- _Task instructions_
Go over the entries below line by line, copying each one that contains the word "Subscribe".
*** Opening Excerpted data ***
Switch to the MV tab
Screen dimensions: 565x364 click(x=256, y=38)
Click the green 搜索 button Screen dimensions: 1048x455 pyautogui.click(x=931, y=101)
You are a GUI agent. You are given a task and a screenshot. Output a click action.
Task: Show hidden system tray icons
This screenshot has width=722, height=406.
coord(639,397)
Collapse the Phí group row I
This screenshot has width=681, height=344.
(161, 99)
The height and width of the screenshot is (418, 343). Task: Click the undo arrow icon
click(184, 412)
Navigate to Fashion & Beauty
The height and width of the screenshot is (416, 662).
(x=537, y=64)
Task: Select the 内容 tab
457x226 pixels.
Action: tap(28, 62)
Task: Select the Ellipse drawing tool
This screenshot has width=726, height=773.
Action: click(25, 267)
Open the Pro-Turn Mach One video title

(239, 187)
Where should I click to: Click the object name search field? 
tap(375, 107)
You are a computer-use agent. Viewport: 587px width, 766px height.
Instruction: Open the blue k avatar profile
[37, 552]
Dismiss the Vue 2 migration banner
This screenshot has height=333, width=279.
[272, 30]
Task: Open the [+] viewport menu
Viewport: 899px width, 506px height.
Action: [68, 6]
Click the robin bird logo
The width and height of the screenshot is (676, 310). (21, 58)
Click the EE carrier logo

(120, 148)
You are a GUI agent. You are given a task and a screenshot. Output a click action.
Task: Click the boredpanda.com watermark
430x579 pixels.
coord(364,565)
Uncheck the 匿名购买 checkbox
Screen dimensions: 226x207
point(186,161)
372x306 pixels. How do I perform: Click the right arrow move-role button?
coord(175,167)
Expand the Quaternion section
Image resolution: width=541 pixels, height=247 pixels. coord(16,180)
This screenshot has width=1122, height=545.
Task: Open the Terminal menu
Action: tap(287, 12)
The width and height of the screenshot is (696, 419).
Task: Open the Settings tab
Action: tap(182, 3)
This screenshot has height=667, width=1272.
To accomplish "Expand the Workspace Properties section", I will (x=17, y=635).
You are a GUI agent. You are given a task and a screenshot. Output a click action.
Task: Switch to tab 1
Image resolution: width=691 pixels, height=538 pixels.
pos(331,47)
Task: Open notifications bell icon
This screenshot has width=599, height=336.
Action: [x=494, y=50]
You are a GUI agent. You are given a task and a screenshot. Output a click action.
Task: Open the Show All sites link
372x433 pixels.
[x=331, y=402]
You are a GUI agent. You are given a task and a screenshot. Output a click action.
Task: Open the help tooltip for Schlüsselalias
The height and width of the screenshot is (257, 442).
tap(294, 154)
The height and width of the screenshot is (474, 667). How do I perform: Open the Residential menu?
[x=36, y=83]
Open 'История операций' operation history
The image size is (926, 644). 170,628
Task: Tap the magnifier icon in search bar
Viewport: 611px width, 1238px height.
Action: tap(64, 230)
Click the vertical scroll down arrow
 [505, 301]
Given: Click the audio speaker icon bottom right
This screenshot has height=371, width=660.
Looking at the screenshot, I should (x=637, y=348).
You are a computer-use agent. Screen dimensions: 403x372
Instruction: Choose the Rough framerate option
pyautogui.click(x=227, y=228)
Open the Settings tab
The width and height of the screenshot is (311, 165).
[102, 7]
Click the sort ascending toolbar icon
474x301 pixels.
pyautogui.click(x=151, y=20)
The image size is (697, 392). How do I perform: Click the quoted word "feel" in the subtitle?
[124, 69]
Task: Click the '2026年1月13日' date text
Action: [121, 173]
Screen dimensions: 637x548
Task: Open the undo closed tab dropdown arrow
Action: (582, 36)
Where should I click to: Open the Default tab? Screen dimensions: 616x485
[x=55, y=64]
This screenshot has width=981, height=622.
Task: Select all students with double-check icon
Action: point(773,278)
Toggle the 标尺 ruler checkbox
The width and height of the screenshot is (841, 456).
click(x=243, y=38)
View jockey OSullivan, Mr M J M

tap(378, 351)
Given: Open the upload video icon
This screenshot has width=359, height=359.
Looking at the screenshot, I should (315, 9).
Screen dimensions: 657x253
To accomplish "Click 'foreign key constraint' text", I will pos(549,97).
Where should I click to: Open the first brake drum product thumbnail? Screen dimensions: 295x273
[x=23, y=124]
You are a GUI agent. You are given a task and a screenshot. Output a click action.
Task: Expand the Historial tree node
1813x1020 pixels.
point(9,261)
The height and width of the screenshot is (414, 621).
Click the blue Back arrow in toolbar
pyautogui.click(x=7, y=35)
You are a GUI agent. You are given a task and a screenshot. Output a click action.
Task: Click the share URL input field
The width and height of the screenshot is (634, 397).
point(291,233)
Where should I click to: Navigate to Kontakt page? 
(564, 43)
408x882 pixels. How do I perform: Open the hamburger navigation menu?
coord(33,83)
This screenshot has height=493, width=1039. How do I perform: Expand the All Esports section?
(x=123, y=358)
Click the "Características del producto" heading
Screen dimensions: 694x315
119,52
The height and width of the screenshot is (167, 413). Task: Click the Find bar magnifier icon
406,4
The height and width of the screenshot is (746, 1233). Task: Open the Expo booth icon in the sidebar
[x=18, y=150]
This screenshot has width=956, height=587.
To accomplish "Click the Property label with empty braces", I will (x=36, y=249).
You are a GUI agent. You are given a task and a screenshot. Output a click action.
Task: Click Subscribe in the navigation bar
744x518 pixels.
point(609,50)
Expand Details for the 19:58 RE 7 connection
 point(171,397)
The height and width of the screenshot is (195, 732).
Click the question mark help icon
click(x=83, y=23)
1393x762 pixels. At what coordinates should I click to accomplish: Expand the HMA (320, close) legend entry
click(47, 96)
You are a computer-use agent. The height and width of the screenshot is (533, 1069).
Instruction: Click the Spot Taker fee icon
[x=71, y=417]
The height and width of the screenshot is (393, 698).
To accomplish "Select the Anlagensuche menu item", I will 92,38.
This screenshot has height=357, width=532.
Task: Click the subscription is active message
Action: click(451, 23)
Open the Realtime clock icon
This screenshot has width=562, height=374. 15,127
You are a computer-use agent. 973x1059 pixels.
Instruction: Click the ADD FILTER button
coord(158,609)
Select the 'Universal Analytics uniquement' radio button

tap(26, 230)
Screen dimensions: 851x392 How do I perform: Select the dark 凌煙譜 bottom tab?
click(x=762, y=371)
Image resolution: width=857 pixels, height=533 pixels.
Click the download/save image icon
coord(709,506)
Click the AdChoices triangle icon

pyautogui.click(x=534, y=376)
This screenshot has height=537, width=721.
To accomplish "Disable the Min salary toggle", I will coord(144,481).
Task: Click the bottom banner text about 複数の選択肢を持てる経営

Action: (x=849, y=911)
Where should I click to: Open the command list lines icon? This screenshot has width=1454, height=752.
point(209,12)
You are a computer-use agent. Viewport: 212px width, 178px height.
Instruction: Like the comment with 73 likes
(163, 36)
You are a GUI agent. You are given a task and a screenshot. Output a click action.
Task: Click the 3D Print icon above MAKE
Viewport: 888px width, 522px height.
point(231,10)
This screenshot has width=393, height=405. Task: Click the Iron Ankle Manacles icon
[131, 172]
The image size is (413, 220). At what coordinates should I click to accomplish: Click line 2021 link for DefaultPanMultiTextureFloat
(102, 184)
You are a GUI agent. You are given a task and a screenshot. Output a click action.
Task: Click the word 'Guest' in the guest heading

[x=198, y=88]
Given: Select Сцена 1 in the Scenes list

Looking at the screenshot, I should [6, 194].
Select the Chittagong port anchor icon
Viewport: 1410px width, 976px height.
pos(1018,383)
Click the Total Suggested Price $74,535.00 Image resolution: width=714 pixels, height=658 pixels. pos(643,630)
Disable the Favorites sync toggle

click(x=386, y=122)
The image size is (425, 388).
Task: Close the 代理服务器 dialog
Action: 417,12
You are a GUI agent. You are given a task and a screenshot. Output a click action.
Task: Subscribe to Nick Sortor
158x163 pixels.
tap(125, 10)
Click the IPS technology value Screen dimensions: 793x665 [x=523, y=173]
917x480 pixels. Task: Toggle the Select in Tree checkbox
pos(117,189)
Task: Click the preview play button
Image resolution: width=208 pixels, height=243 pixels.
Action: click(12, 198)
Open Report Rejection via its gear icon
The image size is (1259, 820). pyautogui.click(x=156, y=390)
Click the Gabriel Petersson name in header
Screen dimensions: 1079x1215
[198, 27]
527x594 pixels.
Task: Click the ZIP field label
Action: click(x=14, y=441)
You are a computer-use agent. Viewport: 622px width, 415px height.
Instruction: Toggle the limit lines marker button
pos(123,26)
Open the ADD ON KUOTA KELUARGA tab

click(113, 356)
*** Closing Excerpted data ***
- _Exercise output_
Task: Click Subscribe in the navigation bar
Task: Subscribe to Nick Sortor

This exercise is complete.